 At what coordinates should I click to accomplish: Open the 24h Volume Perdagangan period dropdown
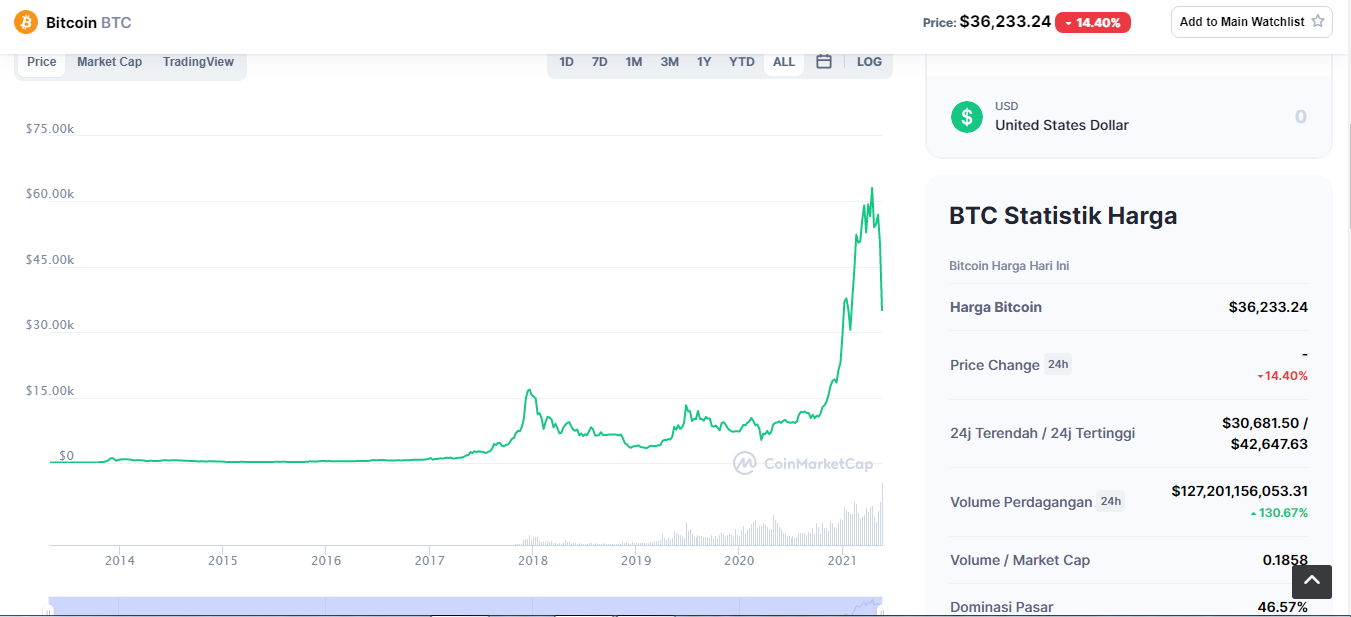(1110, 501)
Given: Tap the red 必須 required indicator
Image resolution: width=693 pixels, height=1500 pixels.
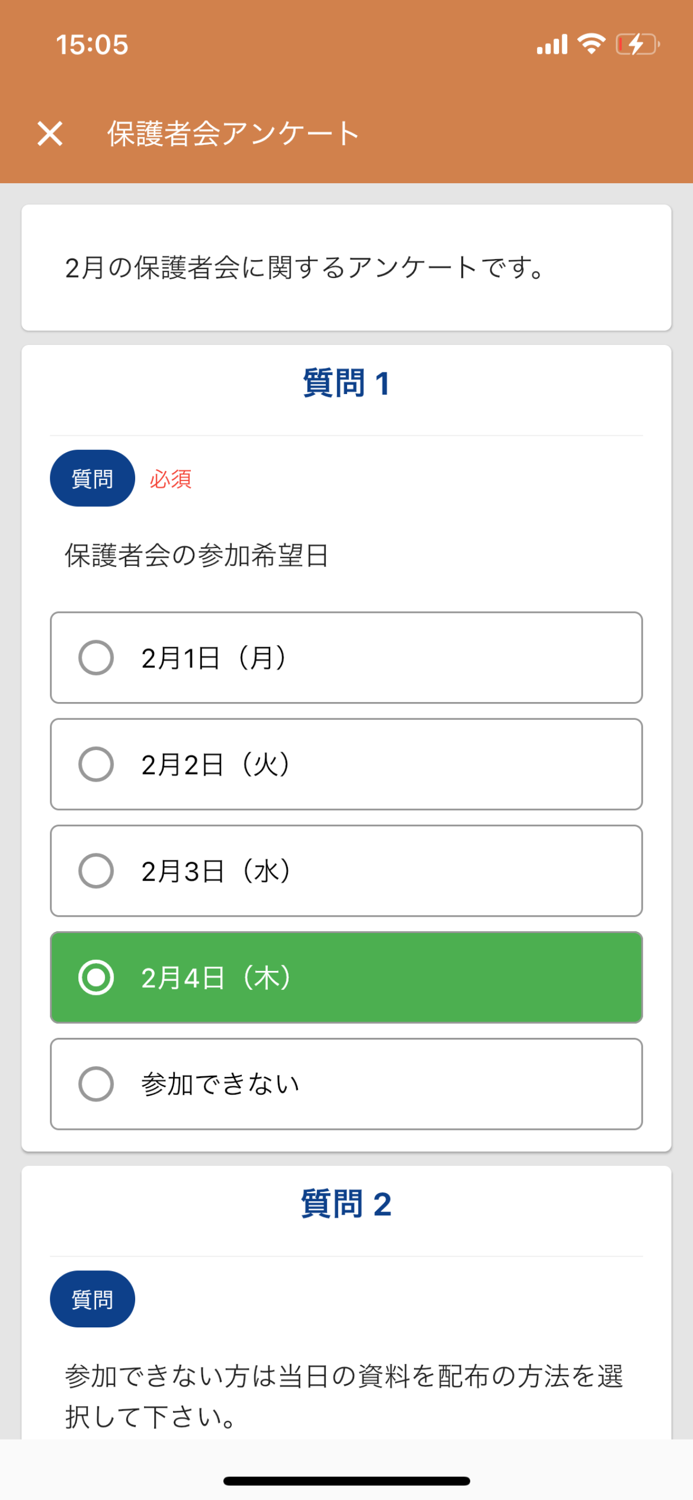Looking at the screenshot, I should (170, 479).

# # # # #

Produce a verbatim transcription of every line in the listing, images omitted.

WRITTEN REPLY:
 At what coordinates should I click to accomplish: Open the 24h Volume Perdagangan period dropdown
(1110, 501)
Given: Tap the red 必須 required indicator
Image resolution: width=693 pixels, height=1500 pixels.
Looking at the screenshot, I should (170, 479).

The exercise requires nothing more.